Interpretar Iago é uma complexidade tremenda,
o papel exige um barítono com voz densa e atuação cênica sutil. Rodrigo Esteves esteve a altura do
personagem, conseguiu imprimir todas as facetas dele em gestos e expressões que
mostram seu lado manipulador. Sua voz mostrou graves portentosos, cheios e
uniformes, tudo isso para fazer um Credo expressivo, forte e
vibrante. Cantou e atuou com maestria em todas as passagens e fez um Iago
inesquecível, daqueles que temos vontade de socar-lhe a cara após a récita por
ter feito tanta maldade a um casal apaixonado.
Gabriela Rossi é jovem soprano com voz
lírica e de timbre de grande beleza que não tem a densidade e o peso necessário
para a personagem Desdemona. O soprano compensou isso com uma técnica apurada
onde agudos brilhantes ecoam pelo teatro com lirismo e expressividade. Mostrou
uma Desdemona inocente e apaixonada onde seu ápice foi o dueto com Otello no
fim do primeiro ato. Atuação cênica digna de uma Desdemona apta a se apresentar
em qualquer teatro pelo mundo afora. Gabriela Rossi é jovem promessa do canto
lírico nacional que teve a coragem de encarar um papel complexo e se deu bem,
sua coragem a levará a outras personagens e a novos desafios. Voz e talento a
moça tem de sobra.
Otello já foi cantado por grandes tenores
desde sua estreia, enumerar aqui os feras do passado é uma chatice daquelas,
existem centenas de registros em CD e DVD dessa ópera. Vale ressaltar que suas
dificuldades começam na forma do canto. Otello em muitas passagens segue a
declamação do teatro falado com naturalidade, fato esse que culminaria
posteriormente no verismo. Exige do protagonista voz com registro médio
sólido e toda uma gama de colorido vocal. Atuação cênica sutil e viril conforme
o momento da ação . Walter Fraccaro
não tem todos esses atributos, sua voz não tem o peso e volume necessários e
seus médios são uniformes e de pouco colorido. Superou as dificuldades do
personagem com atuação cênica primorosa que capta as sutilezas e detalhes.
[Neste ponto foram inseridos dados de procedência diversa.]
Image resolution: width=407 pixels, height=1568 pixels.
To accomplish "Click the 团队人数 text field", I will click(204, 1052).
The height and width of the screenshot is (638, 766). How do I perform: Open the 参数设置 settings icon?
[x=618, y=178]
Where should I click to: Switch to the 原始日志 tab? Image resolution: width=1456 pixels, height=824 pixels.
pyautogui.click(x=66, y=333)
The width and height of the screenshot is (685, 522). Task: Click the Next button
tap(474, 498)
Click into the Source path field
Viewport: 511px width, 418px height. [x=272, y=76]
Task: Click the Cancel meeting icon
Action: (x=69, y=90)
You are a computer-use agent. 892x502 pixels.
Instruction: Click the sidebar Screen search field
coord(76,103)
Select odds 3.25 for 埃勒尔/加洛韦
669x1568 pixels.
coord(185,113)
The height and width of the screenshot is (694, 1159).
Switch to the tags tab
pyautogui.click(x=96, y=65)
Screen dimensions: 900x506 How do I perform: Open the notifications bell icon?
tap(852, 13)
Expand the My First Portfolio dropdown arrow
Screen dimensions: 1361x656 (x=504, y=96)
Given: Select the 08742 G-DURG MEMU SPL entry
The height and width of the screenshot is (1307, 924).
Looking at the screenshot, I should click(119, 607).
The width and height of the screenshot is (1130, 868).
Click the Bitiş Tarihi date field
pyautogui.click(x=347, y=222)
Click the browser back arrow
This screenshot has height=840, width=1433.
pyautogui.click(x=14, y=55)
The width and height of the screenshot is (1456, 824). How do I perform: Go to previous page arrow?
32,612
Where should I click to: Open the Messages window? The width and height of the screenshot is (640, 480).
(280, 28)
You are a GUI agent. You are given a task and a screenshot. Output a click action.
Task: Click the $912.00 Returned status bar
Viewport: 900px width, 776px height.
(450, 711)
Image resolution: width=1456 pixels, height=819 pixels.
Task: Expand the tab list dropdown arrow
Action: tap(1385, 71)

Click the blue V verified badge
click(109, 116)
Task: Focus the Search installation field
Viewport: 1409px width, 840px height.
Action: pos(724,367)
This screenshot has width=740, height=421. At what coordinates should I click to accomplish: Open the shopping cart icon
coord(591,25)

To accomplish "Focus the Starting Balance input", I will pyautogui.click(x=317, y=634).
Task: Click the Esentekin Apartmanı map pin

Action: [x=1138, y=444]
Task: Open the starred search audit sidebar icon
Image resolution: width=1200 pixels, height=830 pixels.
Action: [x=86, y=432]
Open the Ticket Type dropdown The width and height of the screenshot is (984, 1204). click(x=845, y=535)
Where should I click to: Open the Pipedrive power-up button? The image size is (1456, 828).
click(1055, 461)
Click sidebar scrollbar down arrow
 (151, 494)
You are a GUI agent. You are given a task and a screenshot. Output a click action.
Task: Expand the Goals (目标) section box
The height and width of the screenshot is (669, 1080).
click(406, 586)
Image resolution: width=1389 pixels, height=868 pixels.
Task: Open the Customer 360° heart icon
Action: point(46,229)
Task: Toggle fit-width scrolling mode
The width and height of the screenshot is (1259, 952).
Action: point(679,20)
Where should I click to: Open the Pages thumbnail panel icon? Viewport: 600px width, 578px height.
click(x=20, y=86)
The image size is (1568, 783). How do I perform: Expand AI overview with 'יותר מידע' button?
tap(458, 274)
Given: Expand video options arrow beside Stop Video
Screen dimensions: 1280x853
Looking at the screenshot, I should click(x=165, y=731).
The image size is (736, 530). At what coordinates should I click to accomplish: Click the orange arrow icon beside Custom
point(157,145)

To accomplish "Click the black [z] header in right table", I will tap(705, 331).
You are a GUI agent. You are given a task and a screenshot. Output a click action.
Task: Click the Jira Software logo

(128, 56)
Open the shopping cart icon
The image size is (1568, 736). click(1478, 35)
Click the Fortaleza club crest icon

Destacou-se no quarto ato com um timbre lírico-spinto de boa técnica. Emprestou
dignidade ao personagem vocal e cenicamente.
A Orquestra
Sinfônica do Theatro da Paz regida por Sílvio
Viegas apresentou sonoridade verdiana que respeita a partitura e mostra a
música com clareza. Segurou os andamentos para socorrer a solistas cansados e
em nenhum momento os encobriu. Maestro que entende e respeita a ópera sabe que
música e canto andam juntos sem a supremacia de nenhum. Sílvio Viegas fez a
orquestra tocar com empolgação e mostrou total domínio da partitura.
Dedicação, essa é a palavra que define o Coral Lírico do XIII Festival de Ópera do
Theatro da Paz. Os coristas mostraram uma dedicação hercúlea no trabalho de
preparação para a ópera e se apresentaram com excelência vocal obedecendo aos
comandos do regente. Excelente o trabalho de Vanildo Monteiro que conseguiu
equilibrar todas as vozes e de Elisety Rego que a frente do Coral
Infanto-Juvenil Vale Música conseguiu também um excelente resultado.
O público sedento por cultura atende ao
chamado e lota o teatro em todos os eventos do festival. Essa resposta é a
maior prova de acerto de sua realização, o Theatro da Paz faz parte da história
da cidade de Belém e sua utilização em apresentações de óperas e concertos só
engrandece o povo paraense. Que venham mais festivais.
Ali Hassan Ayache viajou a Belém a convite da
direção do XIII Festival de Ópera do Theatro da Paz.